After the last training trial on day 5, participants were asked whether they used any kind of strategy to remember the items of the lists during the experiment via a self-constructed questionnaire. In particular, they were firstly asked whether they had applied any kind of strategy to remember the items of the shopping lists. If the application of any strategy was affirmed, participants had to describe and write down the applied strategy by their own words. Multiple answers were allowed. The following strategies were mentioned by the participants: “Dual-coding“ (i.e., the association of verbal information with visual-spatial information [design of each product and/or its localization in the VR supermarket]; 41%), “semantic clustering “(17%), “recognition” (6%), “verbal rehearsal” (6%), “serial clustering” (6%), “body-part method” (i.e., association of items with parts of the body; 6%), “counting of products” (6%), other (12%).

Results of the clinical sample

Because of the small sample size, learning efforts across the eight day training program could not be calculated by repeated measurement ANOVAs. However, Figure 5 (right side) provides an explorative overview of the learning efforts (i.e., correct products, LMT, and time) of the clinical group. Concerning the main hypotheses, participants bought more items on day 7 (median = 12, range = 4) in comparison to day 1 (median = 9, range = 5; Z = 2.04, p = .042; Figure 5A, right side). The required time for shopping decreased from day 6 (median = 235, range = 575) to day 8 (median = 187, range = 64; Z = 2.02, p = .043; Figure 5C, right side). The LMT and the number of correct products did not differ between day 6 and day 8. There was a trend for a correlation between the number of correctly bought products on day 8 and the immediate (ρ s  = .872, p = .054) and the delayed recall (ρ s  = .872, p = .054; Figure 6B) of the ROF.

Discussion

In this study, we investigated the feasibility of a VR supermarket application presented in the OctaVis, a novel 360°- VR apparatus, for the assessment and training of neuropsychological functions in a sample of healthy young adults and a small clinical sample of patients with focal epilepsy. Healthy participants learned a list of shopping articles and subsequently bought them in a virtual supermarket on three consecutive days. On day 4, participants learned and bought items of a new, distractive list. Finally, on day 5, participants had to buy only the items of the target list, but without a new presentation of this list. Results show increasing levels of learning throughout the task as well as high levels of subjects’ immersion in the VR. Moreover, performance in our task was significantly correlated with a measure of figural-spatial memory. The time needed for completion of the shopping task was significantly longer on day 1 than on day 4 (application of the distractive list B), indicating that visual-spatial familiarity with the structure of the supermarket decreased the immediate distracting effect of list B. Also, we did not observe a decrease of performance from day 3 to day 5, thus indicating that learning was not significantly interrupted by the introduction of a new interfering list. Importantly, immersion was positively correlated with the number of correctly bought products, suggesting that immersive feelings may enhance cognitive performance in everyday-like neuropsychological tasks.

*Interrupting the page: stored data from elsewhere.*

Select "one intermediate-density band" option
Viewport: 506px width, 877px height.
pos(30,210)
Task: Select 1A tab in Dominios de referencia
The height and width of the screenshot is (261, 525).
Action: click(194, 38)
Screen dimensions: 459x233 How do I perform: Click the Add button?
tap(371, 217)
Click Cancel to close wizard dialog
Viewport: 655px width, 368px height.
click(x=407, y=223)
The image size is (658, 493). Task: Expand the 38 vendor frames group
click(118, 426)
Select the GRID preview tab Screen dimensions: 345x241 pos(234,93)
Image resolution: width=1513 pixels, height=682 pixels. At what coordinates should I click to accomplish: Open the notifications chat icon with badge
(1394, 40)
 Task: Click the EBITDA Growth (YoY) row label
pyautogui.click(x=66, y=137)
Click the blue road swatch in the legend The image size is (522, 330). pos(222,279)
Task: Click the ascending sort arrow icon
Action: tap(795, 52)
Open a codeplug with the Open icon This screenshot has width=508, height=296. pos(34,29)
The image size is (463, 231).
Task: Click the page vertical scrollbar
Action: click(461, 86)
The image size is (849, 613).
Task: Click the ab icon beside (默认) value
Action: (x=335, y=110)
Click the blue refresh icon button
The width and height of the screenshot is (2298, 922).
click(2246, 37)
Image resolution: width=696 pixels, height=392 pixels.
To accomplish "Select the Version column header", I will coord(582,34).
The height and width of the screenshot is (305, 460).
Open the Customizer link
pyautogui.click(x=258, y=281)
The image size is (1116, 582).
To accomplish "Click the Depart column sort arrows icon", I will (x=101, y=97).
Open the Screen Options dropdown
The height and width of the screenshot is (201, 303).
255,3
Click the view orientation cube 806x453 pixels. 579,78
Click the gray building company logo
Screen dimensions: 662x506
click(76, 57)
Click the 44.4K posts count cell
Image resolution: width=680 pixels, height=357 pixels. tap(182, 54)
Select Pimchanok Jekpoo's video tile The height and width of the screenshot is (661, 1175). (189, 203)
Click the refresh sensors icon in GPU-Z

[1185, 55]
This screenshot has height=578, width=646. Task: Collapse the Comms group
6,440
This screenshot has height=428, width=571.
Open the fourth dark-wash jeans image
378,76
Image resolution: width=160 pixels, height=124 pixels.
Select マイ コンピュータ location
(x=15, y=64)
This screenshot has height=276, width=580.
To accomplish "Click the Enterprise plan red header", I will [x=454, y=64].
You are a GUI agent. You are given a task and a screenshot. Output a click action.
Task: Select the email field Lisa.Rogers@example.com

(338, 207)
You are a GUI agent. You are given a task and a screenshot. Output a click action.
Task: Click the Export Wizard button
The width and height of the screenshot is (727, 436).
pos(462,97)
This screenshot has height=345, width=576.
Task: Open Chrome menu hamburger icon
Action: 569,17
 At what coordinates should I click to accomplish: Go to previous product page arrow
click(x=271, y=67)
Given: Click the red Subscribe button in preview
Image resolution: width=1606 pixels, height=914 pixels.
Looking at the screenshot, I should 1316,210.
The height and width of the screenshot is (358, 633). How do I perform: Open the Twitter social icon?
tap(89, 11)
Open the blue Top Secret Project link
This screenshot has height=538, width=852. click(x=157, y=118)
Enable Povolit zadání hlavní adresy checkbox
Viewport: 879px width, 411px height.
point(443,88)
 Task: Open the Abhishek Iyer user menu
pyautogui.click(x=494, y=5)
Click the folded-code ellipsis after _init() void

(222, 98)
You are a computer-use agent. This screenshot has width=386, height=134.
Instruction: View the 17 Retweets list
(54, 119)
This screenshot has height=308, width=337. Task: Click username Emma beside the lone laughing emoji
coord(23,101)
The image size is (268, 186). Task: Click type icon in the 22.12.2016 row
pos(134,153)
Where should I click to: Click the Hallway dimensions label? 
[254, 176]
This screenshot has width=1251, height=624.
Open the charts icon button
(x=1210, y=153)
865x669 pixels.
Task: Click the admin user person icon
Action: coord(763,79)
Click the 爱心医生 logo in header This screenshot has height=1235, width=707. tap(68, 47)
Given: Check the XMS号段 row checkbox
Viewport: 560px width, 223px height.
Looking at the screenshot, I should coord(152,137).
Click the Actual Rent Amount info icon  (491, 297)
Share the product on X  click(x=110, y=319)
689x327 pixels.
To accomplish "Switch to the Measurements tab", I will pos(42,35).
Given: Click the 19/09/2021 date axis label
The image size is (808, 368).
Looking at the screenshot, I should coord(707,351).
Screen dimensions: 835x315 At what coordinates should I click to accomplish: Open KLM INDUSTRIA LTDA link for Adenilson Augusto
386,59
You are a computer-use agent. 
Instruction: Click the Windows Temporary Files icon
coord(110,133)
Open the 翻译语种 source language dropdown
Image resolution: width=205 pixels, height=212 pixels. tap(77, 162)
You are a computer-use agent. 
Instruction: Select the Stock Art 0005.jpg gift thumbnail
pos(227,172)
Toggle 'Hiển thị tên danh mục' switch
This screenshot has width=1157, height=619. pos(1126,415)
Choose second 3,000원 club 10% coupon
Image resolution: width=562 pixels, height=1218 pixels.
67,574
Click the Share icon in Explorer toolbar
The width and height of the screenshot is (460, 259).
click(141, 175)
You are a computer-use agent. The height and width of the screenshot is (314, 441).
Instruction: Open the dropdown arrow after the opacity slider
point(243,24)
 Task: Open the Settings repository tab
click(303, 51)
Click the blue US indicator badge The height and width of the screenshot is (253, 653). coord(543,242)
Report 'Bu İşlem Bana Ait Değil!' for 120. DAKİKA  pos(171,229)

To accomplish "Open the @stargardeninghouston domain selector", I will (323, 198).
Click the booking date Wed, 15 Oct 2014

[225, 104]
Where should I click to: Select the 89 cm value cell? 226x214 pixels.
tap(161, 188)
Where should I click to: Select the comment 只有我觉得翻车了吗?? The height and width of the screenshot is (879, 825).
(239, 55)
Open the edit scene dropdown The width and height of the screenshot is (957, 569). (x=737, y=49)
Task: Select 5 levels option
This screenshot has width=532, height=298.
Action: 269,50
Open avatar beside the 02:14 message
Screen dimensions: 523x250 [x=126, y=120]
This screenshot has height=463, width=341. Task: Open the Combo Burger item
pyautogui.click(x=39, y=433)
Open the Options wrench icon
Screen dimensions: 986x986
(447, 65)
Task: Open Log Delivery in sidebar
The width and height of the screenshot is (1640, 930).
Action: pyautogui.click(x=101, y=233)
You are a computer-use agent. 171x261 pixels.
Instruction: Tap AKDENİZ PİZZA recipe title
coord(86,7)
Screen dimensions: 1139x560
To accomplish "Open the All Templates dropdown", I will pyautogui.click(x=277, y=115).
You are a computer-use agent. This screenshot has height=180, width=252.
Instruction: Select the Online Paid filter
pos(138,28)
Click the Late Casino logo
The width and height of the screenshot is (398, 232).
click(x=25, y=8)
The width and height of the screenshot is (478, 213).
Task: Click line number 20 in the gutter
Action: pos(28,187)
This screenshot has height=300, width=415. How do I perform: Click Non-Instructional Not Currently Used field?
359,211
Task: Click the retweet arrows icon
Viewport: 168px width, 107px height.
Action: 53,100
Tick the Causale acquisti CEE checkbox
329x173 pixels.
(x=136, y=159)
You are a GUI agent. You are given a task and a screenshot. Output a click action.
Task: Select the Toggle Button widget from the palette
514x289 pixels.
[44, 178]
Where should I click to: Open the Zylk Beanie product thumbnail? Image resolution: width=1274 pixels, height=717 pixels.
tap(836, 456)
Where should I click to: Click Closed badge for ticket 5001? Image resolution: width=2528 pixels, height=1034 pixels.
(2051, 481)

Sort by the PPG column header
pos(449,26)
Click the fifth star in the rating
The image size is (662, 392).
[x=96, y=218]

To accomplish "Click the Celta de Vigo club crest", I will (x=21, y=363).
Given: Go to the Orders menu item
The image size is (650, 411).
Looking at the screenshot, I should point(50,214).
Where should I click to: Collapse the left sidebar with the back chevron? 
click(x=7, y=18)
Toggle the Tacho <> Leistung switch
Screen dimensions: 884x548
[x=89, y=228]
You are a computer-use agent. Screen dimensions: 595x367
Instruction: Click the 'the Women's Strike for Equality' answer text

In the course of training in the OctaVis, there was a considerable improvement of cognitive performance across training sessions. This effect of learning was observed for several concurrent measures: Participants successively needed less time and shorter movement paths to accomplish the task and bought a higher number of correct products, which was even valid when correcting for incorrect products and repetitions. Moreover, performance of the ROF was positively correlated with the number of correctly bought products. Finally, our main findings could be replicated in our clinical sample showing (a) comprehensive and stable learning, (b) no negative effect on performance after the introduction of the interference list, and (c) and association of measures of VR performance and the ROF in our patients with epilepsy.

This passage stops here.